• [OBJECTIVES]:
[a] Reproduce the Iraq inquiry article word for word, starting at "Secret inquiry into" and ending at "by June 2010.".
[b] Write out the rows again, starting at the row that contains "This screenshot has width=1456, height=819. What" and ending with the last row, with "screenshot" replaced by "screen capture" and nothing else changed.

• [TEXT SHOWN]:
-- Start --

Secret inquiry into Iraq war will report after the election
Campaigners and MPs express anger that the long-delayed inquiry into the conflict will not even apportion blame, reports Andrew Grice
GETTY IMAGES
Prime Minister Tony Blair meets with British soldiers on duty in Basra on 17 December 2006
Gordon Brown sparked anger from MPs in all parties and relatives of the 179 British servicemen killed in Iraq by announcing that an inquiry into the war would be held in private.
The Prime Minister was accused of a "fix" after revealing yesterday that the independent inquiry would not report until July next year – safely after the next general election, which must be held by June 2010.
There was also criticism that the inquiry team, chaired by former Whitehall mandarin Sir John Chilcot, was composed of the "great and the good" and was unlikely to rock the boat.
Critics also expressed concern that the year-long investigation would not "apportion blame" and feared that the team is thought unlikely to able to question the American architects of the controversial 2003 invasion such as Dick Cheney, the then vice-president, and Donald Rumsfeld, the then defence secretary. Tony Blair is expected to agree to be quizzed. Doubts were raised about whether the legality of the military action by British troops would be covered. Mr Brown said the inquiry would not consider issues of civil or criminal liability. But Downing Street insisted that the legal grounds could be investigated.
Brown allies pointed out that Tony Blair had always resisted a full-scale inquiry, saying Mr Brown overcame opposition in Whitehall to the move. They said it was best to hold it in private to prevent it becoming a "lawyers' paradise" dragging on for years, like the eight-year investigation into the Bloody Sunday killings.

-- End --

• [TASK MATERIAL]:

-- Start --

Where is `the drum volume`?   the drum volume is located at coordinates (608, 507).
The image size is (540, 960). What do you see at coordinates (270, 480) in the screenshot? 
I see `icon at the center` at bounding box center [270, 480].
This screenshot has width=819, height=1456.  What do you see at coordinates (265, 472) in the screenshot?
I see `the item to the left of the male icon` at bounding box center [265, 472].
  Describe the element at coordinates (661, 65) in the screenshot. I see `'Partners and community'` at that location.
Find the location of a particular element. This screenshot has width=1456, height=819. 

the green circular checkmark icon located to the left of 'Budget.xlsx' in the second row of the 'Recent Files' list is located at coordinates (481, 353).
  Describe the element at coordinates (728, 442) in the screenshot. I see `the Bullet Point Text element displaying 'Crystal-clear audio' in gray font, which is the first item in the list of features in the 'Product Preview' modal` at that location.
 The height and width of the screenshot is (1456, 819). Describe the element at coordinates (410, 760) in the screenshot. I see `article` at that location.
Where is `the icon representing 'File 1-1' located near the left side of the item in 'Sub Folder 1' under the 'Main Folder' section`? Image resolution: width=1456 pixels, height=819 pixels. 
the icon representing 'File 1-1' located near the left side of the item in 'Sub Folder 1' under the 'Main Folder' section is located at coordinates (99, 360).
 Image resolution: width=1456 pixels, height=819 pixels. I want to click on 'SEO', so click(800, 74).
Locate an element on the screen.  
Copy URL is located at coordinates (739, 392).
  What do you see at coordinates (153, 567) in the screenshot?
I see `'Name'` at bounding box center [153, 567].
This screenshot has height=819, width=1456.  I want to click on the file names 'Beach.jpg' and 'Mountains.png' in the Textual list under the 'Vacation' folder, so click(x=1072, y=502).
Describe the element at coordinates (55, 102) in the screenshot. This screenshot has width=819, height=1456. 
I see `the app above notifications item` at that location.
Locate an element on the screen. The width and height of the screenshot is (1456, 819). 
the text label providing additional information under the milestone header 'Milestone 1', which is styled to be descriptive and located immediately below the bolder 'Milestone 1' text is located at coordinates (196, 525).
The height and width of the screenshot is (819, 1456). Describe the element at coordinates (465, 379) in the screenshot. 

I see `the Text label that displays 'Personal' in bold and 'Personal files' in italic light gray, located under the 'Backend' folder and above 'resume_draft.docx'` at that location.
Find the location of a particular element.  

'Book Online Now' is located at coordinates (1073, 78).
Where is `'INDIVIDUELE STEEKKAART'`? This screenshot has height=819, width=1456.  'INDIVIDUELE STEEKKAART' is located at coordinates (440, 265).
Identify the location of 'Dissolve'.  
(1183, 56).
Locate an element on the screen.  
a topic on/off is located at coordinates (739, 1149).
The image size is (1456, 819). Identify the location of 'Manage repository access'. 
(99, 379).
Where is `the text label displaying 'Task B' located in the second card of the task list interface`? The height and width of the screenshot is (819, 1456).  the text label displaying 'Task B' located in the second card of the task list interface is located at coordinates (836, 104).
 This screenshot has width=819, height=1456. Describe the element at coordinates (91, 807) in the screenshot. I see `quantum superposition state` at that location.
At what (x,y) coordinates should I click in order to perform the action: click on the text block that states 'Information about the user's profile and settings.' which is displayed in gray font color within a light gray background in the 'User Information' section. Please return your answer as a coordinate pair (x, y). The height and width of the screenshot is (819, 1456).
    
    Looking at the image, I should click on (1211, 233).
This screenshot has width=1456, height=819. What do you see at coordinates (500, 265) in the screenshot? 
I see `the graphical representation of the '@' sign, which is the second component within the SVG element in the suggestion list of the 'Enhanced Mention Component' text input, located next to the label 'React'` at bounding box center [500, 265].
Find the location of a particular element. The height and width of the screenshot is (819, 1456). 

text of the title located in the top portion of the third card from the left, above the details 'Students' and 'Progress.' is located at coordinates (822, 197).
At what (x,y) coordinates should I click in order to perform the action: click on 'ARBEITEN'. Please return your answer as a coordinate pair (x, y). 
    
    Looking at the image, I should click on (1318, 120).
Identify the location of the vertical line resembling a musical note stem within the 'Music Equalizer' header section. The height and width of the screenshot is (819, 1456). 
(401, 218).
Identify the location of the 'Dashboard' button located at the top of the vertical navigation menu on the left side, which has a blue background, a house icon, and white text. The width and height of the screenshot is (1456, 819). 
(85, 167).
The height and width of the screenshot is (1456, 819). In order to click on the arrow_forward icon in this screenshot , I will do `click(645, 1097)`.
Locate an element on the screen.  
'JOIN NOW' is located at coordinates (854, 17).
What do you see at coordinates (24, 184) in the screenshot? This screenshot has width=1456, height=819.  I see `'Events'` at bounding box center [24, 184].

-- End --

• [REPLIES]:
[a]
Secret inquiry into Iraq war will report after the election
Campaigners and MPs express anger that the long-delayed inquiry into the conflict will not even apportion blame, reports Andrew Grice
GETTY IMAGES
Prime Minister Tony Blair meets with British soldiers on duty in Basra on 17 December 2006
Gordon Brown sparked anger from MPs in all parties and relatives of the 179 British servicemen killed in Iraq by announcing that an inquiry into the war would be held in private.
The Prime Minister was accused of a "fix" after revealing yesterday that the independent inquiry would not report until July next year – safely after the next general election, which must be held by June 2010.

[b]
This screen capture has width=1456, height=819. What do you see at coordinates (500, 265) in the screen capture? 
I see `the graphical representation of the '@' sign, which is the second component within the SVG element in the suggestion list of the 'Enhanced Mention Component' text input, located next to the label 'React'` at bounding box center [500, 265].
Find the location of a particular element. The height and width of the screen capture is (819, 1456). 

text of the title located in the top portion of the third card from the left, above the details 'Students' and 'Progress.' is located at coordinates (822, 197).
At what (x,y) coordinates should I click in order to perform the action: click on 'ARBEITEN'. Please return your answer as a coordinate pair (x, y). 
    
    Looking at the image, I should click on (1318, 120).
Identify the location of the vertical line resembling a musical note stem within the 'Music Equalizer' header section. The height and width of the screen capture is (819, 1456). 
(401, 218).
Identify the location of the 'Dashboard' button located at the top of the vertical navigation menu on the left side, which has a blue background, a house icon, and white text. The width and height of the screen capture is (1456, 819). 
(85, 167).
The height and width of the screen capture is (1456, 819). In order to click on the arrow_forward icon in this screen capture , I will do `click(645, 1097)`.
Locate an element on the screen.  
'JOIN NOW' is located at coordinates (854, 17).
What do you see at coordinates (24, 184) in the screen capture? This screen capture has width=1456, height=819.  I see `'Events'` at bounding box center [24, 184].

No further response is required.